We probably can’t do that kind of deep linking if we have too much behaviour attached to objects though. What we probably end up with is very simple core “objects” that are essentially database rows with some type/schema consistency constraints.

Sadly, after such a promising start, from page 4 through 18 the paper devolves into what I consider, looking back, to be general 1990s unworkable Rube Goldberg object-oriented nonsense. The sort of architecture astronautics that made TCP/IP and HTTP look good by comparison. Far too closely tied to the idea of objects and “operations” (a sort of generalized distributed method, but still a change occurring in time) on them than to any kind of declarative database model. Activations, instance variables, interfaces, OMG CORBA, and still lots of fiddly interface and implementation hierarchies.

None of this ever had a chance of being rolled out, and if it ever did, it would have broken immediately. It’s an insanely complex distributed-data-rendezvous layer on top of CORBA and object-oriented design, instead of being something small and simple underneath it.

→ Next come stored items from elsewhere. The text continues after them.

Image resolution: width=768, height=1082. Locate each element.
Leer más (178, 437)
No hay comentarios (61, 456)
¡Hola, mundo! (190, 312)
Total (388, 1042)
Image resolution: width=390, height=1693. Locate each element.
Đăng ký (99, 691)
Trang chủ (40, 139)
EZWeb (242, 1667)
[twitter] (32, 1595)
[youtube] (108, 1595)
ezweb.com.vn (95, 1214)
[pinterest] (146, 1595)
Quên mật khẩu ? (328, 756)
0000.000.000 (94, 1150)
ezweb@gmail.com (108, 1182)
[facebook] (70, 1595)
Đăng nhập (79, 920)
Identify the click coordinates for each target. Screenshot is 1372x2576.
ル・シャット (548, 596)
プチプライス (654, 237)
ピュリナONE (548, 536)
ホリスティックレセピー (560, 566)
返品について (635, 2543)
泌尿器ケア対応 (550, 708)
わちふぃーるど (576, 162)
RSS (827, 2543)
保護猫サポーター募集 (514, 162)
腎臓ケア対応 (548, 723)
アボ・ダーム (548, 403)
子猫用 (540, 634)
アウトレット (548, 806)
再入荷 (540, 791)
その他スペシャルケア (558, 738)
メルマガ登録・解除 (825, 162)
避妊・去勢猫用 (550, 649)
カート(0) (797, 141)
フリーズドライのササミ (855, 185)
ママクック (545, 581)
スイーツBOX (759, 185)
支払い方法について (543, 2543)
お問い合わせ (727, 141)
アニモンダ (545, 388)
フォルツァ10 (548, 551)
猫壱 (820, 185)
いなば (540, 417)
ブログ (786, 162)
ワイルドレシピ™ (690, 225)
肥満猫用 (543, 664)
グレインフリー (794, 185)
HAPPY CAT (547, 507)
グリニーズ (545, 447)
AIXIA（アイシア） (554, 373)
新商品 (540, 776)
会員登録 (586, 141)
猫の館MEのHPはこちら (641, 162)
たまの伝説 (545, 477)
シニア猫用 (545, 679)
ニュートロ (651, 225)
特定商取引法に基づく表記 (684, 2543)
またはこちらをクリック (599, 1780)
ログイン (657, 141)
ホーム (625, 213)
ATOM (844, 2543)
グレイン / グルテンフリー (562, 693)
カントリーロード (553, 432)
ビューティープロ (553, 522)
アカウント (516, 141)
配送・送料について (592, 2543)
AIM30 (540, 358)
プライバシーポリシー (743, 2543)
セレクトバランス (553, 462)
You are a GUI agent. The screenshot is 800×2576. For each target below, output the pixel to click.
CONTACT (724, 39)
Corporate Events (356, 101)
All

Stefan Lesser has some interesting comments on Alexander:

https://stefan-lesser.com/2020/10/27/how-to-adopt-christopher-alexanders-ideas-in-the-software-industry/

Coming back to software, another important part — and perhaps the most important one — is the part of the software that presents itself directly to the person using it. If software has anything like geometric properties then they sure occur in the user interface. Deeply interwoven with psychology and embodied cognition, human interface design might as well be the discipline that has most to learn from Alexander (and the least prior art to my knowledge).

and

Programming is fundamentally about building tools, which is a step removed from the creation process. We’re not creating something directly, but rather create something that others can use to create something else. It is here where Alexander’s main criticism about contemporary architecture applies directly to software: the people using it are not the people designing and building it. As in architecture, we have created a world in software where we, too, discriminate people from experts and have built a whole industry based on that chasm.

If a better future for architecture is rooted in involving everyone more in the building process, so that the people who exactly know or feel what they need and want are empowered to design and build these things themselves or at least are much more involved in the process of creation, then software needs to be headed into the same direction.

Bad software, designed without empathy, that restricts people to only follow strict procedures to achieve one specific goal, has trained millions of people that software is cumbersome, inflexible, and even hostile and that users have to adapt to the machine, if they want to get anything done. The future of computing should be very much the opposite. Good software can augment the human experience by becoming the tool that’s needed in the moment, unrestricted by limitations in the physical world. It can become the personal dynamic medium through which exploring and expressing our ideas should become simpler rather than more difficult.

That phrase designed without empathy resonates very strongly with me. Ironically, I see and feel that lack of empathy most of all in the "design* movement.

The important thing to me is that the user interface truthfully represents both the information domain and the machine which is rendering it. We have a lot of very shiny interfaces driven by design studies, but which separate the user from both control over their data and understanding of their machine.